Basildon Council resolved on 10 February 2022 to withdraw its plan, two years into an examination in public:

“Committee papers released prior to the full council meeting last night said the motion to withdraw the plan was “based upon, in part, to the current Conservative Administration views and beliefs in placing a greater emphasis on protecting the Greenbelt for current and future generations than the previous administration.”

Welwyn Hatfield Borough Council resolved on 27 January 2022 to seek to take a different stance to that of the inspector of its local plan, voting down proposed modifications that would have achived the inspector’s required 15,200 homes in favour of a reduced number of 13,279:

The Leader of the Council said the administration was “stuck between a rock and a hard place” [after backing plan to fight inspector on housing targets], but presented a “viable alternative” which involved less building on the green belt.”

• Hertsmere Borough Council resolved on 26 January 2022 to abandon its draft plan:

Cllr Bright acknowledged the decision meant the council was unlikely to meet [the 2023 deadline], but said, “this potential decimation of large swathes of the Green Belt has been too much for local people and local councillors to accept”.

Mid Sussex District Council resolved on 21 January to delay work on its draft plan:

“The scrutiny committee voted in favour of a motion to discuss the district plan review so that “further work and consideration can take place and the outcome of any change in government policy can be known”, the committee’s chairman said.”

Ashfield District Council resolved in November 2021 to pause work on its emerging plan:

“Coun Matthew Relf (Ash Ind), cabinet member for place, planning and economic regeneration on the district council, said: […]

Now Michael Gove has stated that the very assumptions we were forced to use are out of date and all Government housing policy is being looked at.

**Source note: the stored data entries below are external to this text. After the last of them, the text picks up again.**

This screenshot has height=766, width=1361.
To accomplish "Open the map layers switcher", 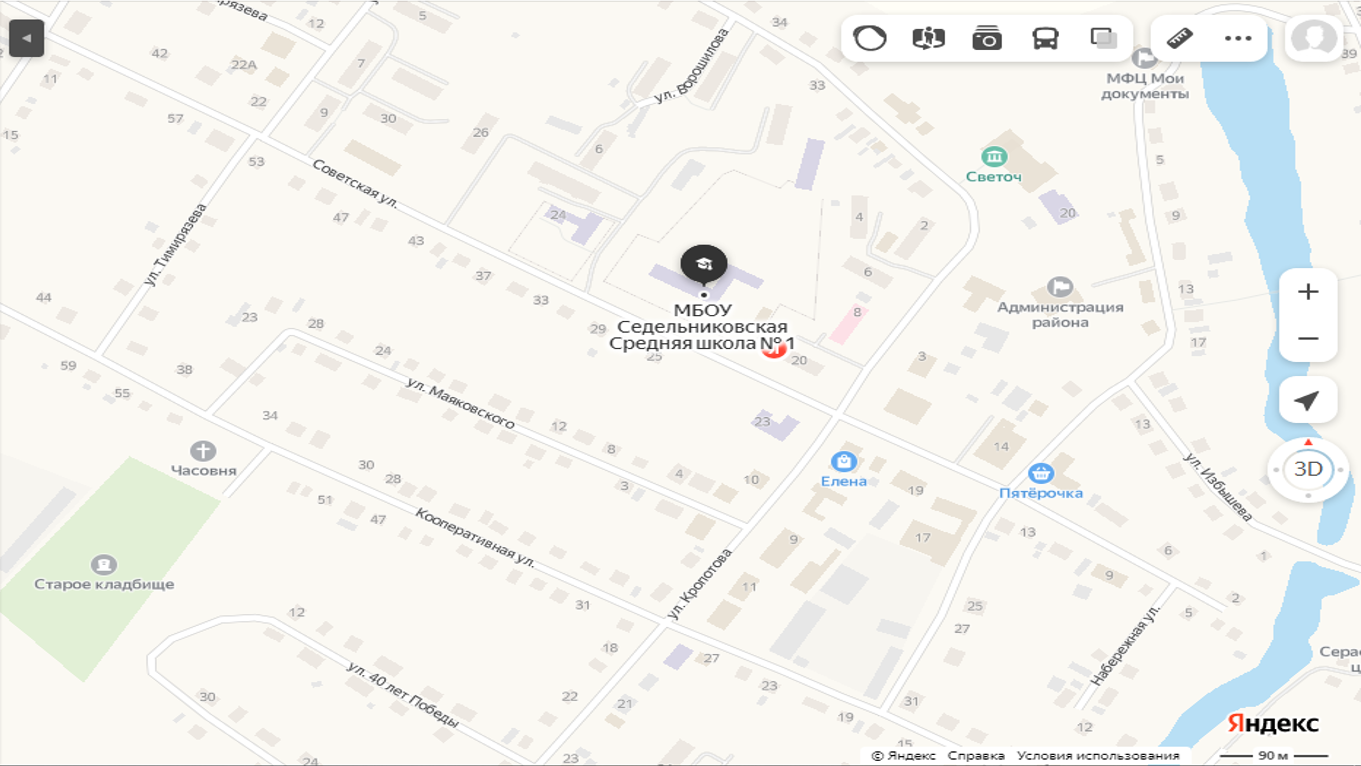I will click(1104, 38).
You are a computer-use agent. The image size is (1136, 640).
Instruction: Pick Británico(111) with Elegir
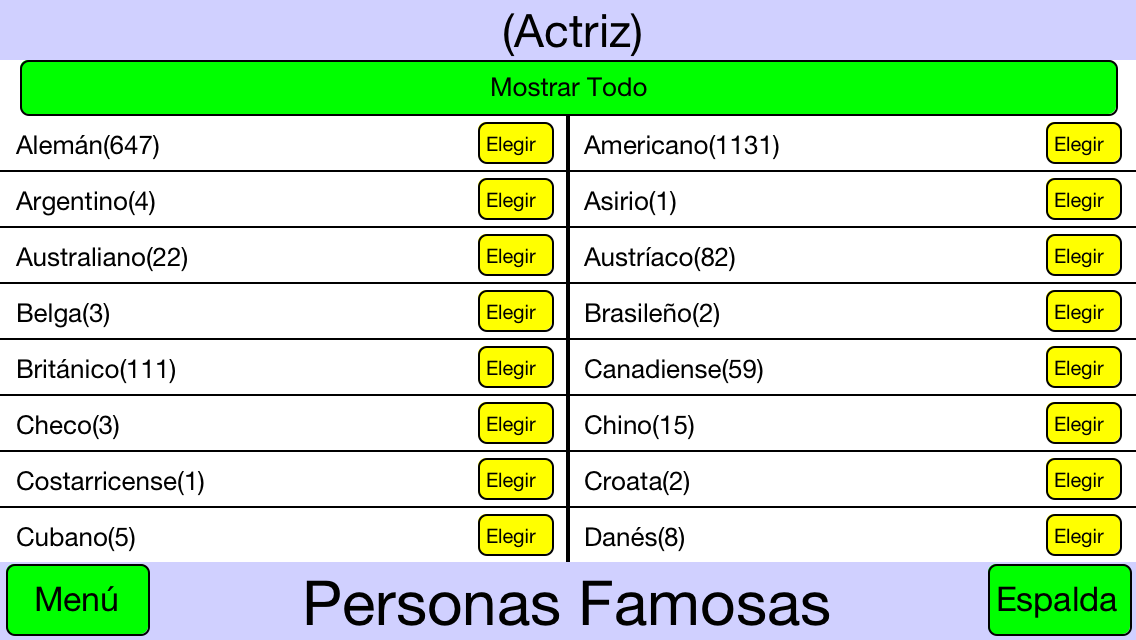click(516, 367)
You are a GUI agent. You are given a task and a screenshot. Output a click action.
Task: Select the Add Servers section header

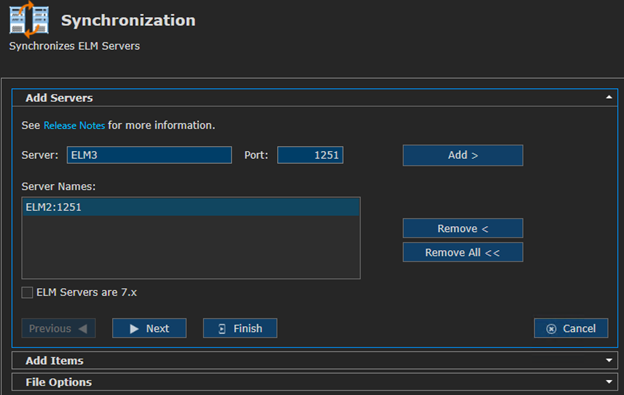pyautogui.click(x=315, y=98)
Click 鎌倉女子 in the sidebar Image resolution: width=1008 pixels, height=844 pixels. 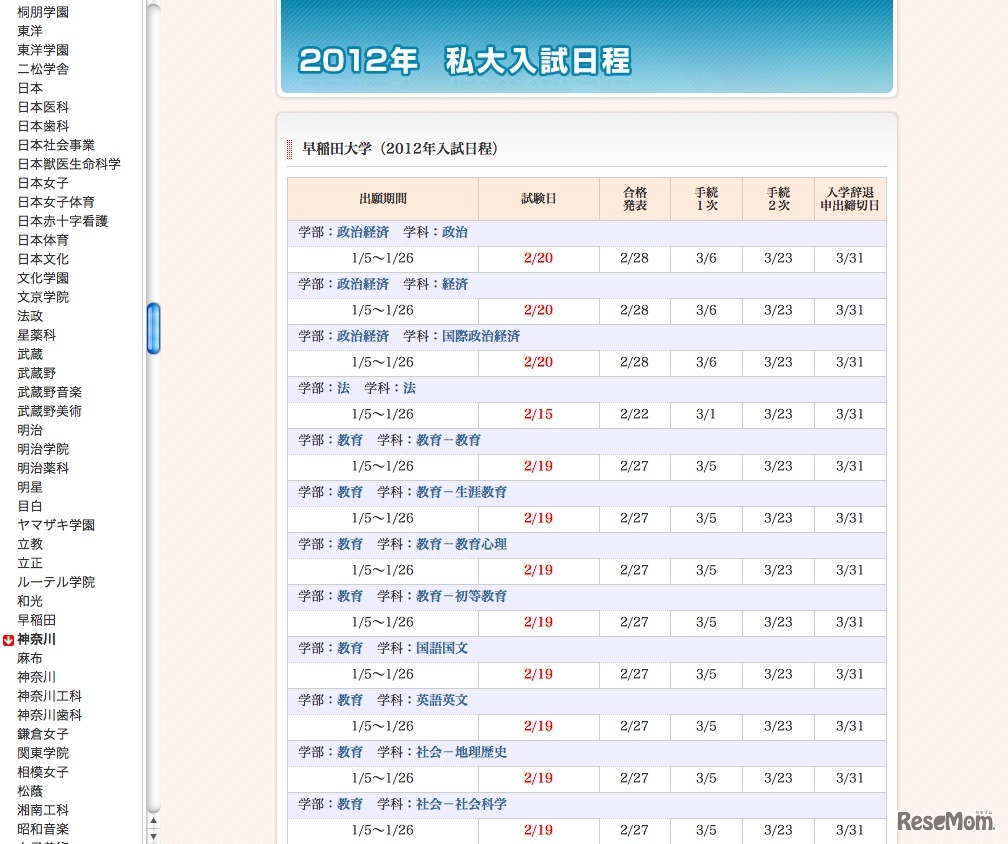point(43,734)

To that end, we will pause the local plan timetable until we get greater clarity.

Arun District Council resolved on 6 October 2021 to pause work on its emerging plan:

At an Arun District Council planning policy committee on Wednesday (October 6), members voted to put the work on hold [and look again in 6 months’ time].

This was in light of proposed reforms to the planning system as a result of the government’s white paper ‘Planning for the Future’ and the upcoming Planning Bill.

You may know of other examples. The draft Royal Borough of Windsor and Maidenhead plan of course only squeaked through 22 – 17 on 8 February 2022:

Cllr Coppinger said it was “the most important paper” he has brought to the council, adding the borough is “desperate” for affordable family housing.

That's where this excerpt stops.